Each production that dawned on an Emory stage included some of my friends from the university’s diverse set of actors, and I was thrilled to be one of the first to see each of these plays. Knowing that “The Groundwater” traveled all the way to Los Angeles for production with the highly acclaimed Blank Theatre is not much of a shock. 

Blank Theatre was designated as “one of the best theatre companies in America” by The Drama League. During our interview, Malloy spoke about her experience with the theatre: “I can’t praise the Blank highly enough,” she said. On her treatment as a young person in a professional setting, she said, “The Blank is really big on when they produce plays at this festival the playwrights aren’t students, they are playwrights and professionals. Each playwright is matched with a mentor who guides them throughout the process. Malloy’s mentor for “The Groundwater” was Aliza Goldstein, a playwright who often works with The Blank Theatre. “That’s one of the best parts of the process for me,” Malloy said, referring to the mentoring.

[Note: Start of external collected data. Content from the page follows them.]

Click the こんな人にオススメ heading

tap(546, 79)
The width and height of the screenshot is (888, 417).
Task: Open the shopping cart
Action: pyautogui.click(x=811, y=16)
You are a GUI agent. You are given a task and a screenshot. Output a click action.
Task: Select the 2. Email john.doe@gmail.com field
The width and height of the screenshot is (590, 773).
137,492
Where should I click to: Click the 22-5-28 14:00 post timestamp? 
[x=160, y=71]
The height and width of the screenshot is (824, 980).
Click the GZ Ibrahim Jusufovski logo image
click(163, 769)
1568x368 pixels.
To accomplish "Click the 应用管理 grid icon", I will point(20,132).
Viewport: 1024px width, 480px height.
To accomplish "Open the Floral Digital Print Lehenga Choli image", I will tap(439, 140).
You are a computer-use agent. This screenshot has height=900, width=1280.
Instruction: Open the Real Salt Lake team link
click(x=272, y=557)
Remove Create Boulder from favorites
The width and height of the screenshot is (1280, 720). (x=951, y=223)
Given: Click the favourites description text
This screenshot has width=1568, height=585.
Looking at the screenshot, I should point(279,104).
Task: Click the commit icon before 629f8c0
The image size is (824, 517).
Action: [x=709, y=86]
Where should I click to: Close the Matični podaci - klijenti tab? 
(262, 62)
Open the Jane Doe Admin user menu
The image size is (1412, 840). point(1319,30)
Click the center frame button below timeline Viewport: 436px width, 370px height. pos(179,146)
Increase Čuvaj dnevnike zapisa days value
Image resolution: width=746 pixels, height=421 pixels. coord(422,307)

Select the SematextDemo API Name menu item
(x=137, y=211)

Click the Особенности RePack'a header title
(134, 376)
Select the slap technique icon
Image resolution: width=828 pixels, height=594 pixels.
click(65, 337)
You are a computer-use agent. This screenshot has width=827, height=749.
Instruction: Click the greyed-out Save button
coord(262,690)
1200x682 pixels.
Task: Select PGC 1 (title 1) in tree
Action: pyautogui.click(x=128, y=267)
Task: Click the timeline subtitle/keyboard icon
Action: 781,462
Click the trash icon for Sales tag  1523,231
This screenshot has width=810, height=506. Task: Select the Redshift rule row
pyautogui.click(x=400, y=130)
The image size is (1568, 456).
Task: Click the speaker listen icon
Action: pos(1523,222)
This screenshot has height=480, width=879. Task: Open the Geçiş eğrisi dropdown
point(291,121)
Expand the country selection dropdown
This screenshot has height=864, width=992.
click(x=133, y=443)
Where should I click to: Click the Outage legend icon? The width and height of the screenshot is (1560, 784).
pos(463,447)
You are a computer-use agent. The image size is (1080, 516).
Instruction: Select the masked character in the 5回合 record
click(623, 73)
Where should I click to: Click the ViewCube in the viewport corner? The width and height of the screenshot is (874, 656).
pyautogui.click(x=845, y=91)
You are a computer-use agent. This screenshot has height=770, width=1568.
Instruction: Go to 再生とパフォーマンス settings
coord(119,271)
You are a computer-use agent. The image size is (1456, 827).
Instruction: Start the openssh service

In 2023, Malloy won the Emory University’s Artistine Mann Award for best playwriting by an undergraduate for “The Groundwater.” The completion of her five-play cycle does not mark an end but rather a new dawn for the young playwright. She continues to celebrate human connection through her writing, as she has done with her previous works. In “The Groundwater,” Malloy wrote the following: “Paradise is the promise of rain on the horizon. Paradise is other people.” Paradise, it seems, is also the promise of a new generation of artists, creating art that will live on beyond the scope of our years.